What you have to do
Give back all of the data exactly.

Exercise input
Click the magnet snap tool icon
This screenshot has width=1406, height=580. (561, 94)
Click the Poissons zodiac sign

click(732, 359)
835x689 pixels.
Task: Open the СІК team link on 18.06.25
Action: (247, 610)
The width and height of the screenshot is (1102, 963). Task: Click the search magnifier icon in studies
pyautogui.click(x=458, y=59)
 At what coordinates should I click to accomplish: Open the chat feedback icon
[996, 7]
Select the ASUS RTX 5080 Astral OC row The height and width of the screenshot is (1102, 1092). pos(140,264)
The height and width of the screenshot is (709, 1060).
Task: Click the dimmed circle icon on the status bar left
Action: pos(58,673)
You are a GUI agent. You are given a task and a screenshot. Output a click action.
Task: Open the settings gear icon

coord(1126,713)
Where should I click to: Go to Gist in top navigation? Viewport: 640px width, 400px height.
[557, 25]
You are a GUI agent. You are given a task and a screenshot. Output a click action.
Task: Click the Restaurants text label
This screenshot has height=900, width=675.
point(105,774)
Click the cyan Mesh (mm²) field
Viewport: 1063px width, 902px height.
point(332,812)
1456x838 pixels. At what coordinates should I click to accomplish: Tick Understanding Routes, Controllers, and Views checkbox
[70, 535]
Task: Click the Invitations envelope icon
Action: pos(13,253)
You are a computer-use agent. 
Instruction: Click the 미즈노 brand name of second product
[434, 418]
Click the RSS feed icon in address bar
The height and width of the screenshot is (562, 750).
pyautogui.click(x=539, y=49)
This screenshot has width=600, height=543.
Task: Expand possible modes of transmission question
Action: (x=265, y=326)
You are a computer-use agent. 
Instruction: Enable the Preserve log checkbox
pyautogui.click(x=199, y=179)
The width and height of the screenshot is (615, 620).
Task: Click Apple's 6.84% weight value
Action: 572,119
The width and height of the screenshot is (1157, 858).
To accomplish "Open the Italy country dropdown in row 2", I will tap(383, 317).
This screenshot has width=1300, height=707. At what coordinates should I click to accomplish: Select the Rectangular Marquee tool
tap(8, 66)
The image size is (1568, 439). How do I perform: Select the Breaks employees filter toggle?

Your solution
Click the magnet snap tool icon
This screenshot has width=1406, height=580. (561, 94)
Click the Poissons zodiac sign

click(732, 359)
835x689 pixels.
Task: Open the СІК team link on 18.06.25
Action: (247, 610)
The width and height of the screenshot is (1102, 963). Task: Click the search magnifier icon in studies
pyautogui.click(x=458, y=59)
 At what coordinates should I click to accomplish: Open the chat feedback icon
[996, 7]
Select the ASUS RTX 5080 Astral OC row The height and width of the screenshot is (1102, 1092). pos(140,264)
The height and width of the screenshot is (709, 1060).
Task: Click the dimmed circle icon on the status bar left
Action: pos(58,673)
You are a GUI agent. You are given a task and a screenshot. Output a click action.
Task: Open the settings gear icon

coord(1126,713)
Where should I click to: Go to Gist in top navigation? Viewport: 640px width, 400px height.
[557, 25]
You are a GUI agent. You are given a task and a screenshot. Output a click action.
Task: Click the Restaurants text label
This screenshot has height=900, width=675.
point(105,774)
Click the cyan Mesh (mm²) field
Viewport: 1063px width, 902px height.
point(332,812)
1456x838 pixels. At what coordinates should I click to accomplish: Tick Understanding Routes, Controllers, and Views checkbox
[70, 535]
Task: Click the Invitations envelope icon
Action: pos(13,253)
You are a computer-use agent. 
Instruction: Click the 미즈노 brand name of second product
[434, 418]
Click the RSS feed icon in address bar
The height and width of the screenshot is (562, 750).
pyautogui.click(x=539, y=49)
This screenshot has width=600, height=543.
Task: Expand possible modes of transmission question
Action: (x=265, y=326)
You are a computer-use agent. 
Instruction: Enable the Preserve log checkbox
pyautogui.click(x=199, y=179)
The width and height of the screenshot is (615, 620).
Task: Click Apple's 6.84% weight value
Action: 572,119
The width and height of the screenshot is (1157, 858).
To accomplish "Open the Italy country dropdown in row 2", I will tap(383, 317).
This screenshot has width=1300, height=707. At what coordinates should I click to accomplish: Select the Rectangular Marquee tool
tap(8, 66)
The image size is (1568, 439). How do I perform: Select the Breaks employees filter toggle?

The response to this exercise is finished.